潜り込める世界であったとしても、言葉が通じないんじゃ文字通り話にならない。未知なる病気も恐らく存在するだろう。
かと言って、その二点をクリアしても、他の有用な特典を得ずして生きて行けると思う程、俺は自分を信頼できない。
生活の不便さ云々は叶えば嬉しいが、現代日本より文明度が低いのだから難しいかもしれない。

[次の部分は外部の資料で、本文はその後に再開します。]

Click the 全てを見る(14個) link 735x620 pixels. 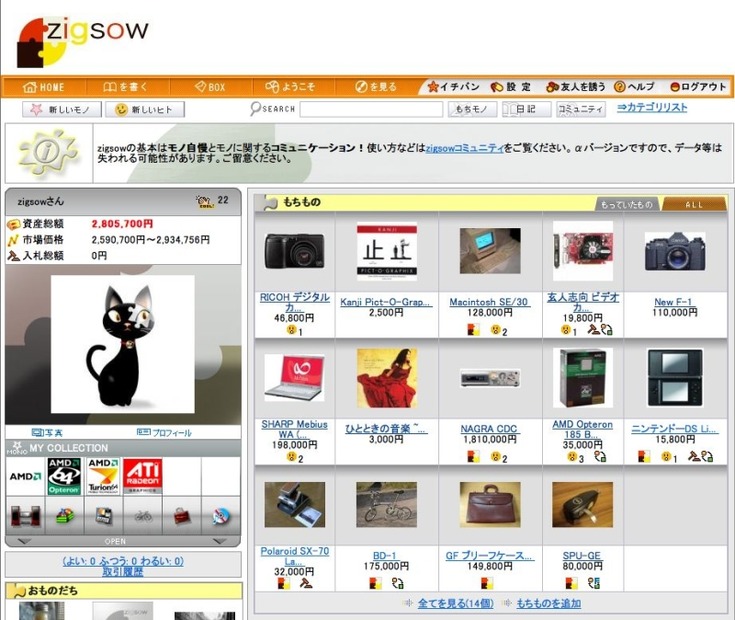[x=454, y=603]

「生活の不便さを感じないでは判断が付きませんので、具体的にお願いします」
「入浴習慣、住居衛生面の高さ、あとは……そうですね日本に近い食文化が確立されている事、で」
「かしこまりました。
では相対的に見て、お求めの特典に必要ポイントが低い世界を割り出します。
その上でもう一つの御希望を検索条件として絞り込もうと思います」
言うや否や、鬼女の指が素晴らしい早さで踊り始める。キーボードの打ち込みの様なものなのだろう。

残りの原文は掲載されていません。